[RECORDS TO PROCESS]:

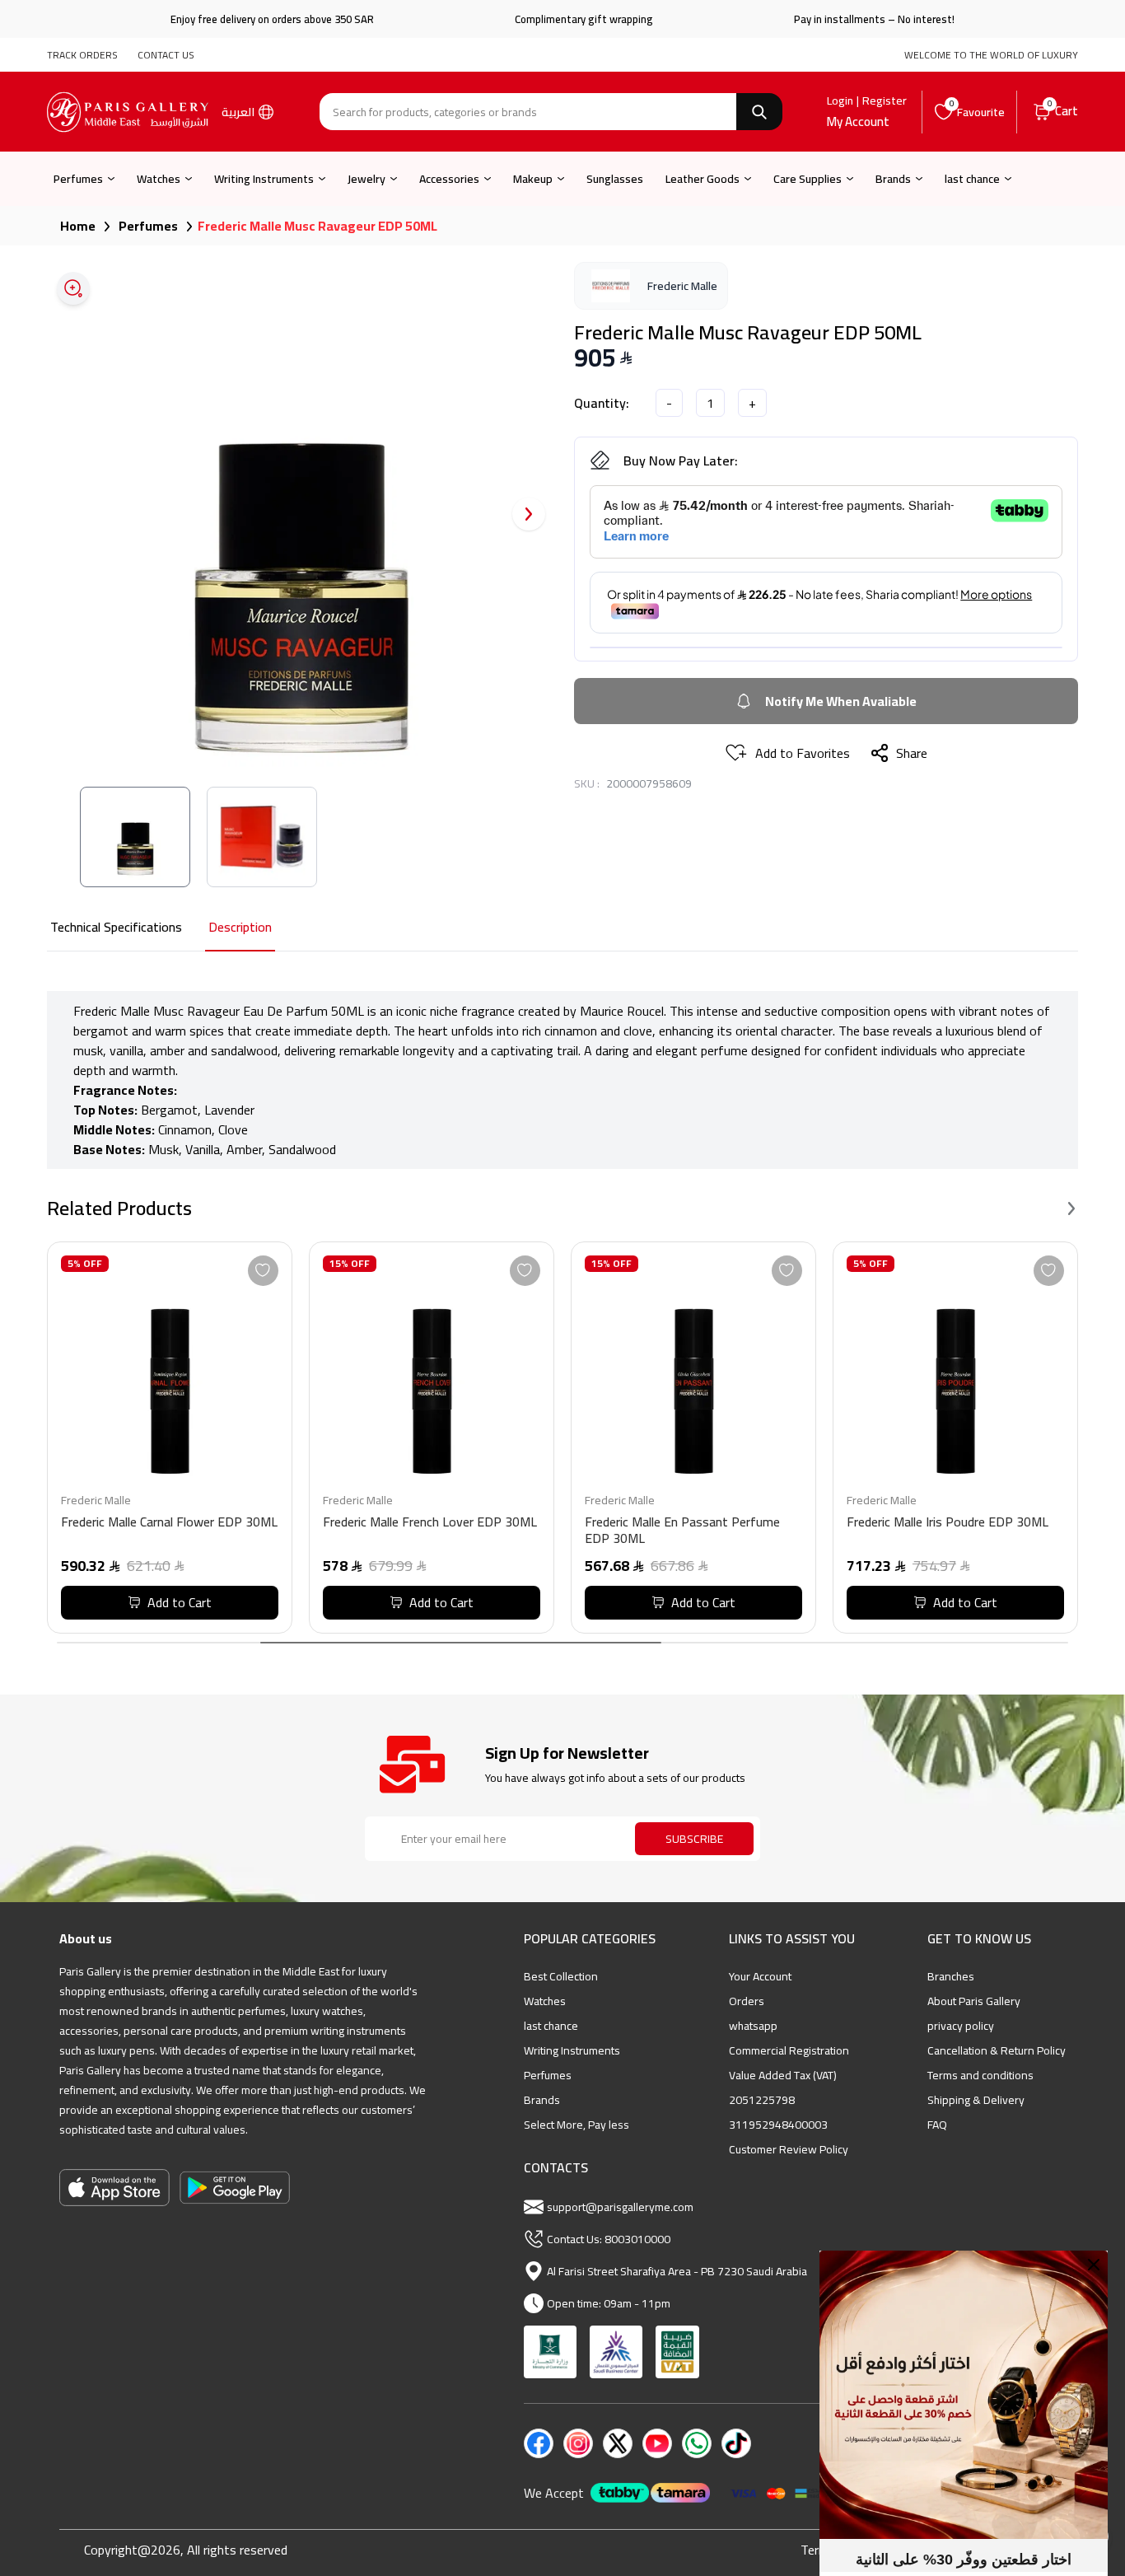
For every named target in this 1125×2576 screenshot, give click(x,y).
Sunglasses (614, 178)
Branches (950, 1976)
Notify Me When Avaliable (841, 701)
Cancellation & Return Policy (996, 2050)
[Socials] (538, 2443)
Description (240, 928)
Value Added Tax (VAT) (783, 2075)
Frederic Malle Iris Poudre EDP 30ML (947, 1523)
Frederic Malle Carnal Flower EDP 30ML (169, 1523)
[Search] (759, 111)
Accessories (449, 178)
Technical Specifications (116, 928)
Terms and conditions (980, 2075)
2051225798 (762, 2100)
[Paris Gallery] (127, 112)
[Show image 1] (135, 837)
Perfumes (78, 178)
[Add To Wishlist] (263, 1270)
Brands (893, 178)
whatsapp (753, 2025)
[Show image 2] (262, 837)
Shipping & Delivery (976, 2100)
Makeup (533, 178)
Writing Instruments (264, 178)
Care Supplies (807, 178)
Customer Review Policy (788, 2149)
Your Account (760, 1976)
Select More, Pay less (576, 2124)
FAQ (937, 2124)
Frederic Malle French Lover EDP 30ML (430, 1523)
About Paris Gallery (973, 2001)
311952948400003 (778, 2124)
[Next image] (528, 514)
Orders (746, 2001)
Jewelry (366, 178)
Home (78, 226)
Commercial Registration (789, 2050)
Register (884, 100)
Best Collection (561, 1976)
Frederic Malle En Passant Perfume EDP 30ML (682, 1531)
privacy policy (960, 2025)
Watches (158, 178)
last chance (972, 178)
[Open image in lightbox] (73, 288)
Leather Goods (702, 178)
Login (840, 100)
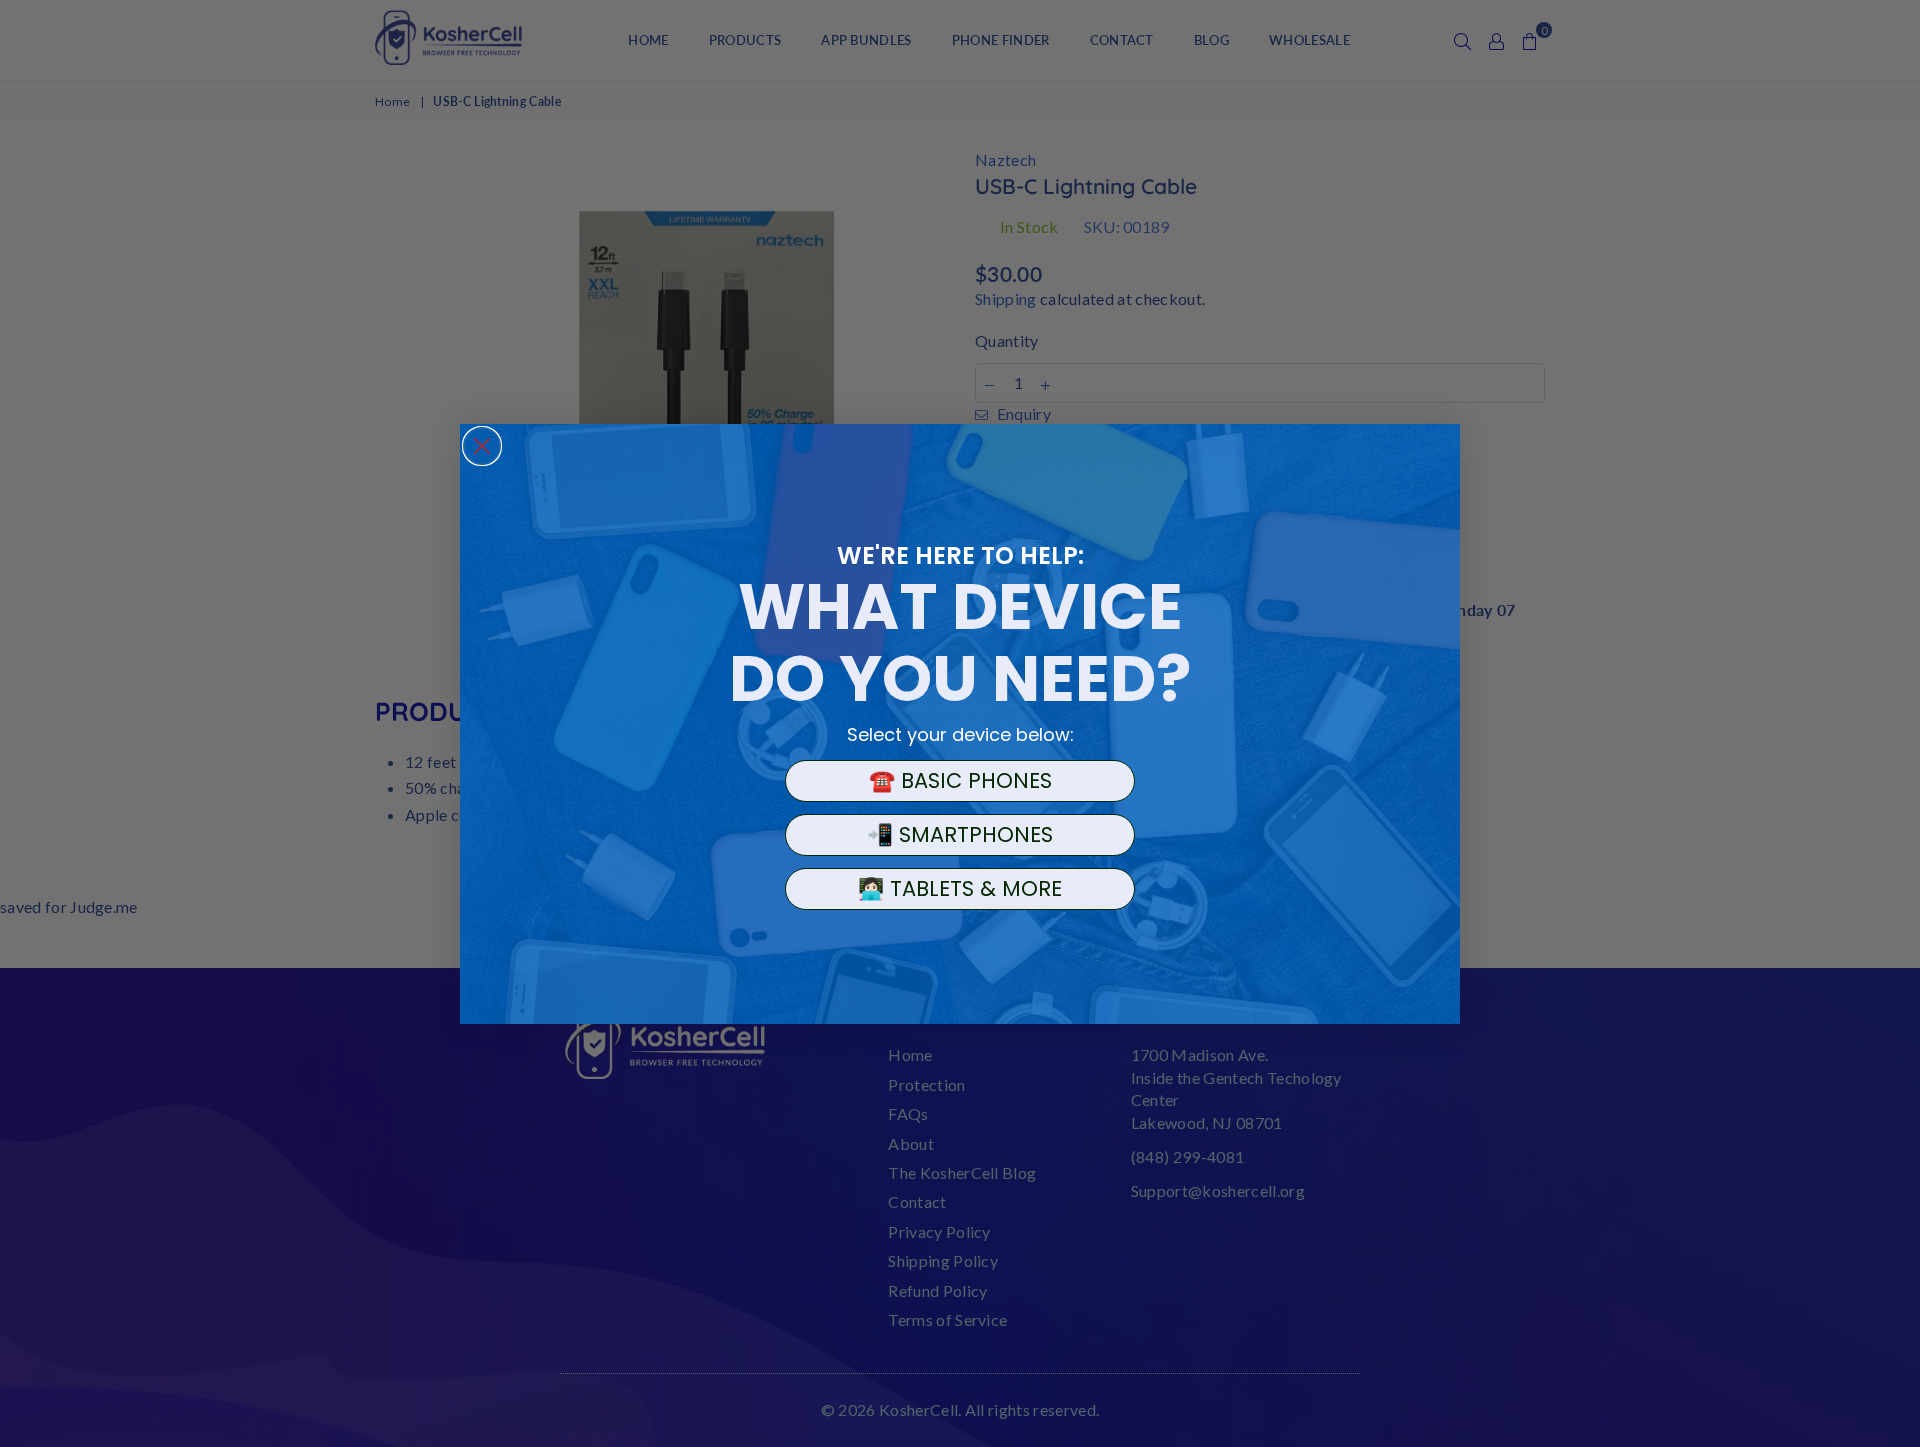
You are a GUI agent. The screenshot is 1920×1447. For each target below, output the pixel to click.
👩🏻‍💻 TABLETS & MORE (960, 888)
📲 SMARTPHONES (960, 834)
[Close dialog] (482, 446)
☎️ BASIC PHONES (960, 780)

[YOUR GOAL]:
Look through the entries above and say how many lines hold the word "Malle", giving the number alone.

[ANSWER BOX]:
4